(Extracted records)
---*---
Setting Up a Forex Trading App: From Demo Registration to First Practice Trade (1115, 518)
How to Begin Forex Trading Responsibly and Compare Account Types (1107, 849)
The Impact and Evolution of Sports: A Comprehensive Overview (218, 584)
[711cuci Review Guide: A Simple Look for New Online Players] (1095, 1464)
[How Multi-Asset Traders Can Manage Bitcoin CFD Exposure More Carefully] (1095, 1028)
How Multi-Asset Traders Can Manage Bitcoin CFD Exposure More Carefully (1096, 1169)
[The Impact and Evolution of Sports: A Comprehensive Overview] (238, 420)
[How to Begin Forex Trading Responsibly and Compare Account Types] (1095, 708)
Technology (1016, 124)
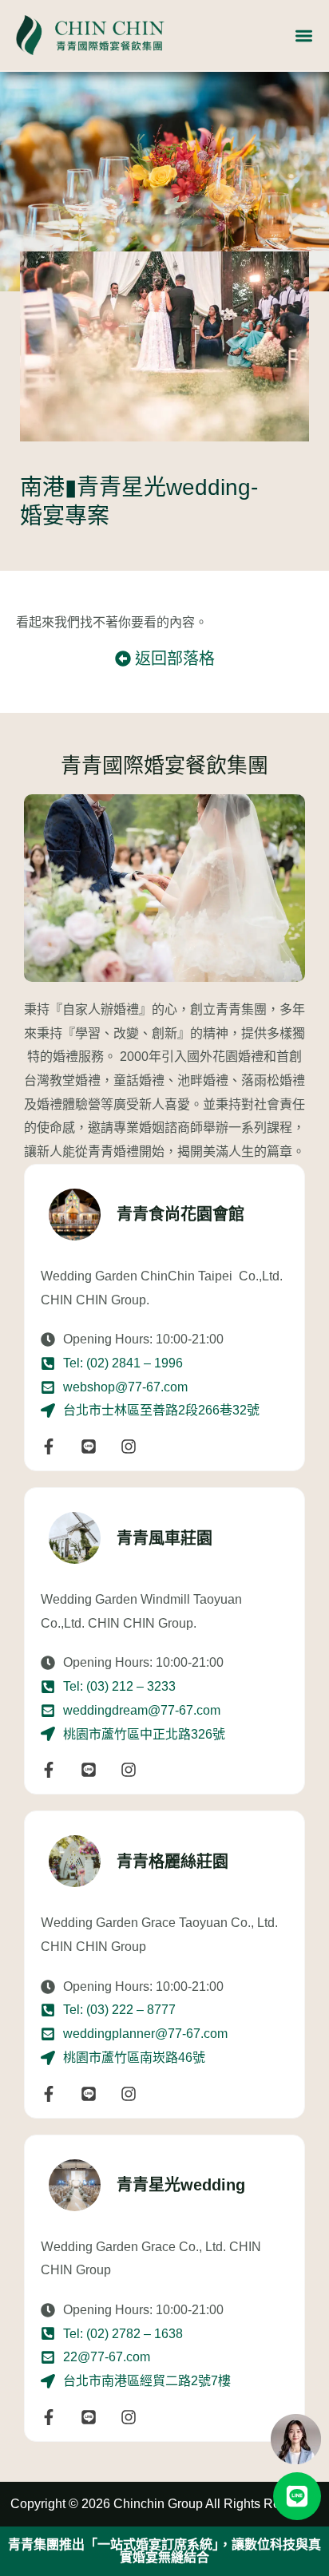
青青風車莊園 (164, 1538)
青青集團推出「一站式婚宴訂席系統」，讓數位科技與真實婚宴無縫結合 (164, 2551)
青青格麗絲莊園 (172, 1861)
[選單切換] (304, 35)
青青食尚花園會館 (180, 1214)
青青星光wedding (181, 2185)
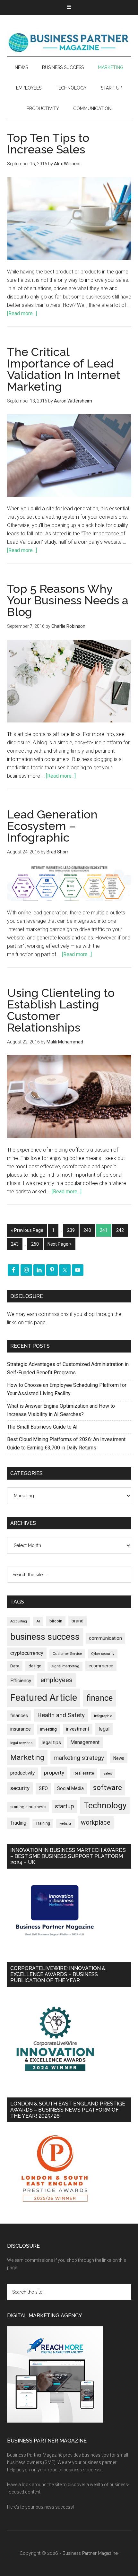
---*---
Problem statement – Reproduce the span beginning at the line with "Types (1107, 849)" and ending at the last line of the entries above, inclusive, exactly as it stands. Exclude the pictures.

Solved exercise –
How to Begin Forex Trading Responsibly and Compare Account Types (1107, 849)
The Impact and Evolution of Sports: A Comprehensive Overview (218, 584)
[711cuci Review Guide: A Simple Look for New Online Players] (1095, 1464)
[How Multi-Asset Traders Can Manage Bitcoin CFD Exposure More Carefully] (1095, 1028)
How Multi-Asset Traders Can Manage Bitcoin CFD Exposure More Carefully (1096, 1169)
[The Impact and Evolution of Sports: A Comprehensive Overview] (238, 420)
[How to Begin Forex Trading Responsibly and Compare Account Types] (1095, 708)
Technology (1016, 124)
青青風車莊園 (164, 1538)
青青集團推出「一站式婚宴訂席系統」，讓數位科技與真實婚宴無縫結合 (164, 2551)
青青格麗絲莊園 (172, 1861)
[選單切換] (304, 35)
青青食尚花園會館 (180, 1214)
青青星光wedding (181, 2185)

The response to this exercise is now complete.